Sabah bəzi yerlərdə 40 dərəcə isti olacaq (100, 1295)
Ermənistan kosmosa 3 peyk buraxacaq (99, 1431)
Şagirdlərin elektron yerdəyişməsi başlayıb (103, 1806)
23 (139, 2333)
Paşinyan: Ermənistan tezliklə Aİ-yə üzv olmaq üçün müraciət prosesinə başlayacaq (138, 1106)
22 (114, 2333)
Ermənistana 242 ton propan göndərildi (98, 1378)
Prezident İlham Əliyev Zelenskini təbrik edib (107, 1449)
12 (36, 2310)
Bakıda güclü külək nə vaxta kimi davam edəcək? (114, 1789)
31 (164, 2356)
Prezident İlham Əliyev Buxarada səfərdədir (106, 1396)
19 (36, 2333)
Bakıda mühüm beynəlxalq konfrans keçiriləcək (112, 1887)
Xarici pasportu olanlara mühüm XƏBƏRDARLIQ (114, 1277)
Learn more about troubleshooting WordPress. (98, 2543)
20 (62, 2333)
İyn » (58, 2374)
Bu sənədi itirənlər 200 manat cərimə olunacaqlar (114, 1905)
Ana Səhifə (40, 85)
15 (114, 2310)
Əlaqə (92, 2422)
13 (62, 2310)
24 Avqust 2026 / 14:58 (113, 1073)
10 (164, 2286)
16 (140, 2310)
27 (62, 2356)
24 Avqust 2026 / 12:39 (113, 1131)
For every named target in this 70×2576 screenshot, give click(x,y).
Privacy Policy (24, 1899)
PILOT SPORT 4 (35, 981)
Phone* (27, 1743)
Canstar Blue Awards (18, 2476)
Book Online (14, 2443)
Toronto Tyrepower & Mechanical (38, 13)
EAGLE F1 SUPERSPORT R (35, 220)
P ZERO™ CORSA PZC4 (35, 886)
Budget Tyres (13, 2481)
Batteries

-*-

Task item >> Read the data above and pull out each line that holds the string "İlham".

Solution >>
Prezident İlham Əliyev Zelenskini təbrik edib (107, 1449)
Prezident İlham Əliyev Buxarada səfərdədir (106, 1396)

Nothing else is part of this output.